:: Görevleriniz ::
1 – Fotoğraf eğitimi yazısına göre birçok temel fotoğraf eğitimi kaç hafta sınıfta, kaç hafta sokakta sürüyor?
2 – Fotoğraf eğitimi yazısına göre kursiyerler eğitim sürecinde neden fotoğraf çekmekte zorlanıyor? Bir ile üç cümle arasında açıklayın.

┌─ Verilen metin

Fotoğraf Eğitimlerinin Eksiği: Görgü!

İFOD‘daki (İzmir Fotoğraf Sanatı Derneği) fotoğraf eğitiminin ilk günü hocamız ‘fotoğraf eğitimi almaya başlayınca bir süre fotoğraf çekememe sorunu yaşayacaksınız’ demişti. Fotoğraf çekiminin ve fotoğraf makinelerinin teknik özelliklerinin işlendiği derslerin kursiyerler üzerinde böylesi olumsuz bir etkisi olduğunun altı çizilmişti.

Fotoğraf eğitimi alma sürecinde fotoğraf çekme konusunda kısırlaştığını düşünenler az değil. Eğer kurgu çekmiyorsak fotoğraf anlık bir olay olduğunu için beklemeye, geç kalmaya gelmiyor. ISO’yu, enstantaneyi, diyaframı, kadrajı ayarlayayım derken hatta matematiksel hesaplar bile yaparken fotoğrafı çekilecek durum çoktan bozulmuş olabiliyor. Galiba çoğumuz fotoğraf eğitimlerinde anlatılan kompozisyon kurallarına ve teknik özelliklere takıldığımız için fotoğraf çekememe sorunu yaşıyoruz.

Safaristanbul’la birlikte çıktığım ilk fotoğraf gezisinde hem fotoğrafçı ordusunu dışarıdan gözlemledim hem de fotoğraf eğitimlerinin dört duvar arasına niçin sıkıştırılmaya çalışıldığını düşündüm. Birçok temel fotoğraf eğitimi 5 haftası sınıfta ders, 1 haftası sokakta fotoğraf çekimiyle tamamlanıyor. Kursiyerler de eğitim sonrası birkaç ay daha fotoğraf çekmeye devam eder ancak kaçınılmaz son fotoğraf makinesinin çantaya konularak dolaba kaldırılmasıdır.

Fotoğraf bir görgü işidir!

İZOFAD‘daki (İzmir Amatör Fotoğrafçılar Derneği) eğitimin de ilk günü hoca ne tür fotoğraflar çekmekten hoşlandığımızı sorduğunda ‘portre’ çekmeyi daha çok sevdiğimi söylemiştim. (Hâlâ da öyledir.) En zorunu seçtiğimi söylemiş; insanları fotoğraflamanın yasal boyutundan bahsetmiş, insanları çekmeden önce izin almanın daha ahlaklı bir davranış olacağını dile getirmişti. (Hatta bir fotoğrafçı arkadaşının izinsiz çekerek sergisinde yer verdiği bir portreden dolayı hapiste olduğunu anlattı.) Ancak kocaman makinelerimiz ve objektiflerimizle çok havalı görünen bizler her önümüze çıkanı fotoğraflayabileceğimizi zannediyoruz. Öyle ki yaşlı bir amcaya dakikalarca poz verdirten 3-5 fotoğrafçıdan birinin  bastonun duruşunu değiştirdiğine şahitlik edebiliyoruz. Köprüden geçen yüreği yorgun yaşlı bir teyzenin fotoğrafik olduğunu sonradan anlayınca arkasından koşup fotoğrafını çekmek için ısrar edenlerimiz var. Sırtındaki küfesiyle ekmek parası kazanmaya çalışan ihtiyar amca bir anda karşısında onlarca fotoğrafçıyı görünce ‘fotoğrafımı çekmeyin’ dese de sözünü dinletemiyor.

└─
┌─ Veri listesi

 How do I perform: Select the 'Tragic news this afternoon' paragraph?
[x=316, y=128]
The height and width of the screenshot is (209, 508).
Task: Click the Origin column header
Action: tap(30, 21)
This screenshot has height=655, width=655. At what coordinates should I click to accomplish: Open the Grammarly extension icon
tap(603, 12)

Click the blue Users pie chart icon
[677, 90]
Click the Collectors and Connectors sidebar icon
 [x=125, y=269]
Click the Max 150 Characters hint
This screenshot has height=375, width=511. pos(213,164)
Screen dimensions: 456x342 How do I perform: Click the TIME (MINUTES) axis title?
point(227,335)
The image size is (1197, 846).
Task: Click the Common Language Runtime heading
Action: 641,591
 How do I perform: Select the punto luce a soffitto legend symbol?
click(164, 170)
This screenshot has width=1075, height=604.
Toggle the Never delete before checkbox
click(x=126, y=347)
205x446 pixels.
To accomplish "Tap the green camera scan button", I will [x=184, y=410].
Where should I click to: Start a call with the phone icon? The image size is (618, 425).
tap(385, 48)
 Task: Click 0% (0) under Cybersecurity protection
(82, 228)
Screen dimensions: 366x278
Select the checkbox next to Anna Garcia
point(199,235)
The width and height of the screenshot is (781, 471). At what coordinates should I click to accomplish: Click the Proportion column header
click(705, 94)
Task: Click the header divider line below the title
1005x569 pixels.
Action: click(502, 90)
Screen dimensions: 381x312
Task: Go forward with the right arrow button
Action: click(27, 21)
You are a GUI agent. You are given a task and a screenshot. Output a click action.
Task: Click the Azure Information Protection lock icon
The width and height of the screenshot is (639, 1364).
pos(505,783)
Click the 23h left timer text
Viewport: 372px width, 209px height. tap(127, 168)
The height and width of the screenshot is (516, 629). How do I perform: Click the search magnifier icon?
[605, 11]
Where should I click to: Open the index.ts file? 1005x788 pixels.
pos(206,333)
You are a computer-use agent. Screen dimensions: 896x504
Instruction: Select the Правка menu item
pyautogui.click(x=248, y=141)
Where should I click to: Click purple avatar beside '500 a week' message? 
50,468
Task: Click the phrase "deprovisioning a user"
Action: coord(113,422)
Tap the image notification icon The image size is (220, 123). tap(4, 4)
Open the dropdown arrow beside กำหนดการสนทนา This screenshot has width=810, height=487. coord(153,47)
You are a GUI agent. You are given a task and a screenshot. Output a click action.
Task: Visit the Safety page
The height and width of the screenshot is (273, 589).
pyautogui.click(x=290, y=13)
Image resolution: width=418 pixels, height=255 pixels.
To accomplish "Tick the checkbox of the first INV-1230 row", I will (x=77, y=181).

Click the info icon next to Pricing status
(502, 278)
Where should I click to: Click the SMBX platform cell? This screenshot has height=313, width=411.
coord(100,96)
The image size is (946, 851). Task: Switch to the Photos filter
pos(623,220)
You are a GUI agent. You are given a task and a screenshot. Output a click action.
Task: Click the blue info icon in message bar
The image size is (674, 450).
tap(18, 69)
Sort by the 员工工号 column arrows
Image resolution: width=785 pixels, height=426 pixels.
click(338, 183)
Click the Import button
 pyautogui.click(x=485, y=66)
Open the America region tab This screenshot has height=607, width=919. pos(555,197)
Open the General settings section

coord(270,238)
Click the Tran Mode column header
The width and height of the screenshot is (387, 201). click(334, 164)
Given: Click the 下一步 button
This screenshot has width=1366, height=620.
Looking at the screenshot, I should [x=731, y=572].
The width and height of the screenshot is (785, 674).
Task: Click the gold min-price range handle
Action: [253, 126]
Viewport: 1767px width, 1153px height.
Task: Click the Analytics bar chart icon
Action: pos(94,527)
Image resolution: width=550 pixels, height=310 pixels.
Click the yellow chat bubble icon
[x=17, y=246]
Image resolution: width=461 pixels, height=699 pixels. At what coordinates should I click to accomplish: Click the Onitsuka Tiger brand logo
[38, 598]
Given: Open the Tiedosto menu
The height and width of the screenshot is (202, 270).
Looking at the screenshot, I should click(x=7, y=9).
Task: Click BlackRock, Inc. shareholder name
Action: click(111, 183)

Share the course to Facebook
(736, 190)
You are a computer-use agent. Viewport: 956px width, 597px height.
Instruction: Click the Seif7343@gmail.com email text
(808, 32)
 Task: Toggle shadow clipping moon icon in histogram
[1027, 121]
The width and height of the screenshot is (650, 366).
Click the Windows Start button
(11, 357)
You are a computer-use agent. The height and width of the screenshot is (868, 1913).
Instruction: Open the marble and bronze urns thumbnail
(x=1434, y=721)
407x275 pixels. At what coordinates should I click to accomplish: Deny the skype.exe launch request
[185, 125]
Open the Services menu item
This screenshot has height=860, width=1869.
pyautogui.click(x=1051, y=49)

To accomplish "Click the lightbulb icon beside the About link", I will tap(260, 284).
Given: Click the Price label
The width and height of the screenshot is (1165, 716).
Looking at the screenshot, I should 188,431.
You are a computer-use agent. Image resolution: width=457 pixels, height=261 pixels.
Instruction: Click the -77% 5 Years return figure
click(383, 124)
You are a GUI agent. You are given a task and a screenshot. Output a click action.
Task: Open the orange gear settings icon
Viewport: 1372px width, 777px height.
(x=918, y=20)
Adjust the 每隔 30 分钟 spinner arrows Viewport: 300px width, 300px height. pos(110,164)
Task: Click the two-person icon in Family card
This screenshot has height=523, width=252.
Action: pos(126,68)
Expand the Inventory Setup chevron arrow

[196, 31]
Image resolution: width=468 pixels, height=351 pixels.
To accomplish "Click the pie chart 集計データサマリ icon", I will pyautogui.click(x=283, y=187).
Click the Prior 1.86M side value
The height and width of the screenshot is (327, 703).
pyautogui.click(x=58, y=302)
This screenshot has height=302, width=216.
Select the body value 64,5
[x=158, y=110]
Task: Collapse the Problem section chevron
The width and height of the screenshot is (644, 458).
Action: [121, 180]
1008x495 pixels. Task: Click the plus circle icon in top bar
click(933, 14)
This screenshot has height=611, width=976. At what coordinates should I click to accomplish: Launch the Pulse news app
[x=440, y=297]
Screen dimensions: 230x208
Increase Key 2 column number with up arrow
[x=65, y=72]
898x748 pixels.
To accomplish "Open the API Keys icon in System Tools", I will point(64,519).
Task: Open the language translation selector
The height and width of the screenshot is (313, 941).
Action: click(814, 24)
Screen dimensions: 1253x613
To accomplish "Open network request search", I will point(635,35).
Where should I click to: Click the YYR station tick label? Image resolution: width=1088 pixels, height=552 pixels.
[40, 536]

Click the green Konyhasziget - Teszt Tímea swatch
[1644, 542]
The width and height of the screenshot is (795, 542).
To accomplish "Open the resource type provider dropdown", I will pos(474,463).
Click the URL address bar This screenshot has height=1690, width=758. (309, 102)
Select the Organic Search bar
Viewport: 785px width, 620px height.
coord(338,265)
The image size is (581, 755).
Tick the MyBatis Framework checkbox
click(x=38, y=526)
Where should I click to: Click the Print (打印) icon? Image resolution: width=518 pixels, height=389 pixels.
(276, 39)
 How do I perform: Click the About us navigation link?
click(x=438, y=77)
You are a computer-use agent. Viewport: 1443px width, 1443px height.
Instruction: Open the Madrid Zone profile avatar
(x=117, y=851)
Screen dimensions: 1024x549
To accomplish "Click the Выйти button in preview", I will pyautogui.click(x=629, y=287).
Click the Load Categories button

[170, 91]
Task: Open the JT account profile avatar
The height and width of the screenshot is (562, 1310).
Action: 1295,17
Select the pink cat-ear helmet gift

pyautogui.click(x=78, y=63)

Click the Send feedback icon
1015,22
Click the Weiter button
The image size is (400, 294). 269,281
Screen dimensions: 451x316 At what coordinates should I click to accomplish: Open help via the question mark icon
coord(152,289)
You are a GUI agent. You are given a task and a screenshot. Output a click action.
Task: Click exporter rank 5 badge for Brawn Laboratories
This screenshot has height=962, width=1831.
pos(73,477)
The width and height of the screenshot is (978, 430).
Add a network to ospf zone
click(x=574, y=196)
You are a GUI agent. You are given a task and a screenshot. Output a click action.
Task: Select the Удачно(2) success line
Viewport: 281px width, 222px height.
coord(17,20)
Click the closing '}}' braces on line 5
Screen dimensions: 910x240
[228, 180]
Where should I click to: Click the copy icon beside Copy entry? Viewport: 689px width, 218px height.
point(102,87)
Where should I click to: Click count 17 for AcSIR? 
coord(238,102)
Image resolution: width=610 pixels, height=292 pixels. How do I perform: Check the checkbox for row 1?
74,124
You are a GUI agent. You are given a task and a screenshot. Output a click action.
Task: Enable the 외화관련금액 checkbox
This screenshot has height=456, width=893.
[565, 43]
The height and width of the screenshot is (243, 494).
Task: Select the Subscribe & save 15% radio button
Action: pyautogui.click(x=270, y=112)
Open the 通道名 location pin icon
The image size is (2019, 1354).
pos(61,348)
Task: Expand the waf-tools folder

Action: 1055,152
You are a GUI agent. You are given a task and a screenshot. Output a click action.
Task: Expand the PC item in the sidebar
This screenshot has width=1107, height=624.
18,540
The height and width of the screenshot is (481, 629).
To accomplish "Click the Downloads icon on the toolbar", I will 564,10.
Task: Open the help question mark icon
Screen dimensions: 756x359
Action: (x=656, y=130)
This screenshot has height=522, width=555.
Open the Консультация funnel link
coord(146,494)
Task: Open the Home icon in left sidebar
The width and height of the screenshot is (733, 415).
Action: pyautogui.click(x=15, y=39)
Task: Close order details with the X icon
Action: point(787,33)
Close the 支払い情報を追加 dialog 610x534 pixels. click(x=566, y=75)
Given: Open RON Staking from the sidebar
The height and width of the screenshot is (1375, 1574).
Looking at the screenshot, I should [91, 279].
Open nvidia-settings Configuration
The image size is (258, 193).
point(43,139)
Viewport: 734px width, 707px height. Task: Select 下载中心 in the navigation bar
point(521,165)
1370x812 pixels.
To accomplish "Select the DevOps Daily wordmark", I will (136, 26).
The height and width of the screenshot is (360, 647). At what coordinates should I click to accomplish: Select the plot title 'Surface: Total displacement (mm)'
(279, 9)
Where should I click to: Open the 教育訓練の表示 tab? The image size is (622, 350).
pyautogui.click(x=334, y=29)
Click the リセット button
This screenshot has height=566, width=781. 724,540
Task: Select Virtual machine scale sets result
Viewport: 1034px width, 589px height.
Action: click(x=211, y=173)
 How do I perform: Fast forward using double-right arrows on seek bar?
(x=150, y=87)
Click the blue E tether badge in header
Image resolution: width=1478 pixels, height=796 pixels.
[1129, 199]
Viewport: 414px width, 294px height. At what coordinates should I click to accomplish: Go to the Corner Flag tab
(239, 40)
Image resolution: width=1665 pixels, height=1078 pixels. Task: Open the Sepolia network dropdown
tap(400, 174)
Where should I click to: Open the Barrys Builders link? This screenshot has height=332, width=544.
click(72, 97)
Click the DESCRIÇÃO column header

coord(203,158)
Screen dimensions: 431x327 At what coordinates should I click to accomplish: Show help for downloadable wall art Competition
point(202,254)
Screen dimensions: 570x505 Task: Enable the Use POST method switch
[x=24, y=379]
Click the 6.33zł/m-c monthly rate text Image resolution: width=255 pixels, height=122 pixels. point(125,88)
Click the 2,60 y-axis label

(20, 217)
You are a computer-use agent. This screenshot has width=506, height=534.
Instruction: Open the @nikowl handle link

└─

:: Görevlerin yanıtları ::
1 – Beş hafta sınıfta ders, bir hafta sokakta fotoğraf çekimi.

2 – Kurgu çekilmiyorsa fotoğraf anlık bir olaydır ve beklemeyi kaldırmaz. ISO, enstantane, diyafram ve kadraj ayarlanırken, hatta hesap yapılırken çekilecek an çoktan kaybolabilir. Kursiyerler eğitimde anlatılan kompozisyon kurallarına ve teknik özelliklere takıldıkları için bu zorluğu yaşar.